Here I had the following dream, occasioned, as I verily believe, by our preceding conversation—for it frequently happens that the thoughts and discourses which have employed us in the daytime, produce in our sleep an effect somewhat similar to that which Ennius writes happened to him about Homer, of whom, in his waking hours, he used frequently to think and speak.

Simple and down-to-earth, but you really need the Latin.

I promise to catch up with “bookish writing” soon.  Summer is winding down.

And now for my experience with contemporary books.

There is a certain  website where you can sign up and request digital advance copies of new books from publishers.  I will refer to this site as “Web Proofs!”(its real name is something similar, and many of you bloggers probably know it).

This summer the Web Proofs! publicist sent me a catalogue.  Before I knew it, I had requested seven books to review at Mirabile Dictu, figuring I would be okayed for one.  I was astonished when I was okayed for all except for the one I wanted, Jonathan Lethem’s forthcoming novel.

But do you think it was easy to download these free books on my Nook?  No, it was impossible!

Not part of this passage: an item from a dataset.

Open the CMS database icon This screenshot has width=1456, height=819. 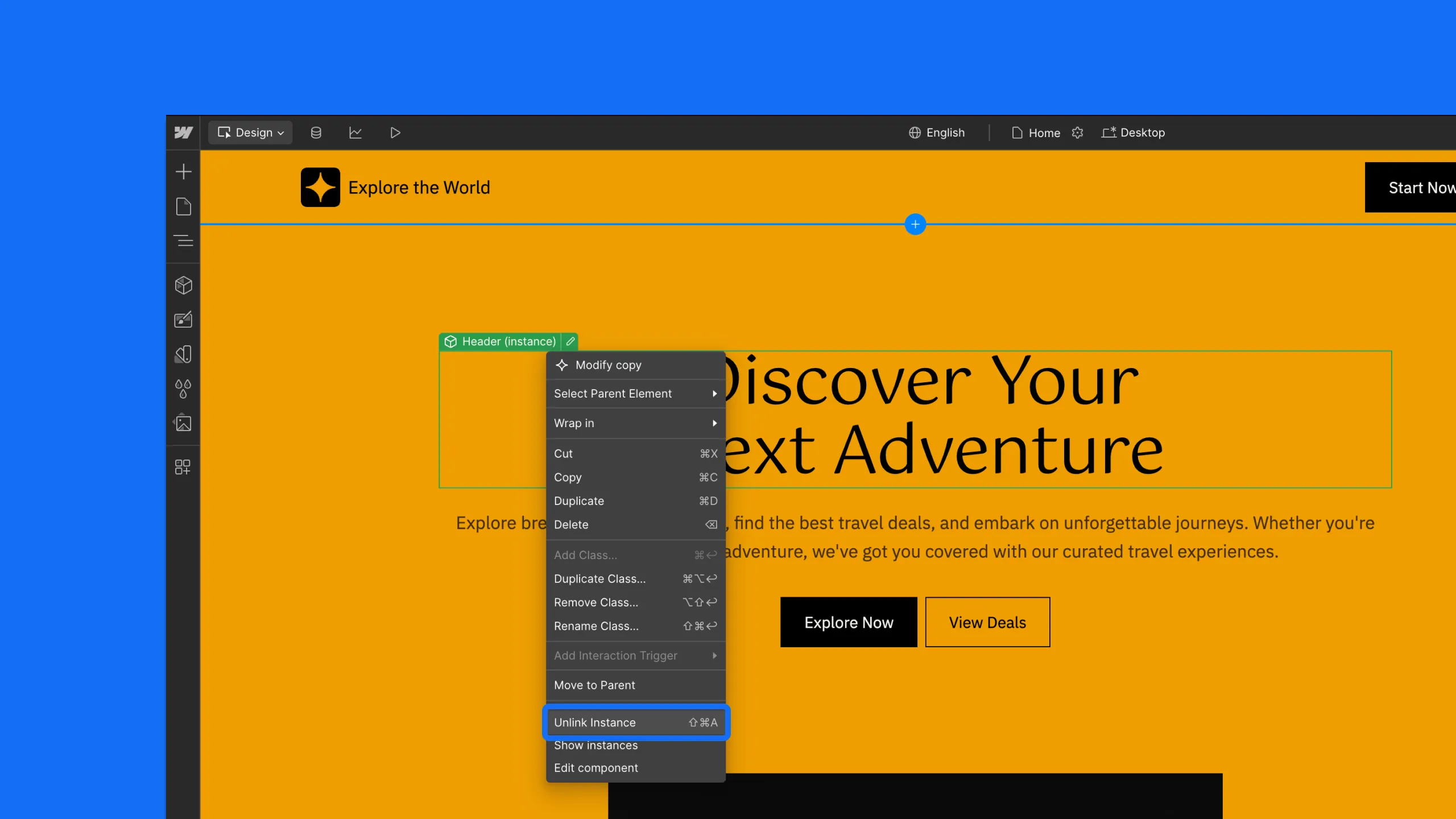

If you have a Kindle, you can download the books directly from Web Proofs!  If you don’t you have to download Adobe Digital Editions.  Fine.  Then you have to plug in your Nook and download from Adobe Digital Editions.

Transatlantic colum mccannIt didn’t work.  Both my husband and I tried repeatedly.  A message appeared saying that I was not approved to copy the contents.

I tried to read Colum McCann’s beauitfully-written novel  Transatlantic on Adobe Digital editions on my computer, but it gave me a headache.

I went out and bought the book.

All the books I was approved for expired on their expiration dates.  Sorry, publicists, I’ve failed you again!